Task goal: Reproduce from the wine countries notebook everything from "For the second" down to "cursor = db_connection.cursor()", word for word.

━━━━━ Quoted text ━━━━━

# Analyzing Wine Countries: Marketing Prioritization


In this notebook, we will analyze the wine countries in our database to determine which country we should prioritize for our marketing efforts this year.
To make this decision, we'll consider factors such as average wine ratings, wine counts, and an impact score that takes into account both these factors.

#### Analyzing Average Rating and Wine Count

We begin by analyzing both the average wine rating and wine count for each country. This helps us gain insights into the quality and variety of wines available in different countries. To achieve this, we utilize SQL queries and join the relevant tables in our database to gather information on countries, regions, and wines. By using the GROUP BY clause, we aggregate the data by country, calculating the average rating and wine count.

For the first script, we order the results by average rating in descending order. This provides a ranked list of countries where the wines are highly rated by consumers.

For the second script, we order the results by wine count in descending order. This gives us a ranked list of countries that offer a large variety of wines.


In [2]:
#order by rating average
import sqlite3
import pandas as pd
import matplotlib.pyplot as plt
import seaborn as sns

# Connect to the database
db_connection = sqlite3.connect('../data/vivino.db')
cursor = db_connection.cursor()

# Execute the SQL query to calculate average rating and wine count per country and order by average rating
query = """
SELECT countries.name, 
       AVG(wines.ratings_average), 
       COUNT(wines.id)
FROM countries
JOIN regions ON countries.code = regions.country_code
JOIN wines ON regions.id = wines.region_id
GROUP BY countries.name
ORDER BY AVG(wines.ratings_average) DESC;
"""

cursor.execute(query)
result = cursor.fetchall()

━━━━━ Source material ━━━━━

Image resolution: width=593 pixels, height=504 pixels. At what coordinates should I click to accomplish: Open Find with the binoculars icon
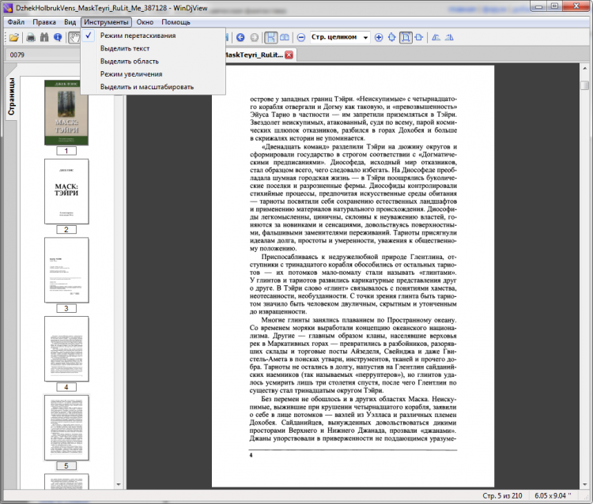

━━━━━

Reply:
For the second script, we order the results by wine count in descending order. This gives us a ranked list of countries that offer a large variety of wines.


In [2]:
#order by rating average
import sqlite3
import pandas as pd
import matplotlib.pyplot as plt
import seaborn as sns

# Connect to the database
db_connection = sqlite3.connect('../data/vivino.db')
cursor = db_connection.cursor()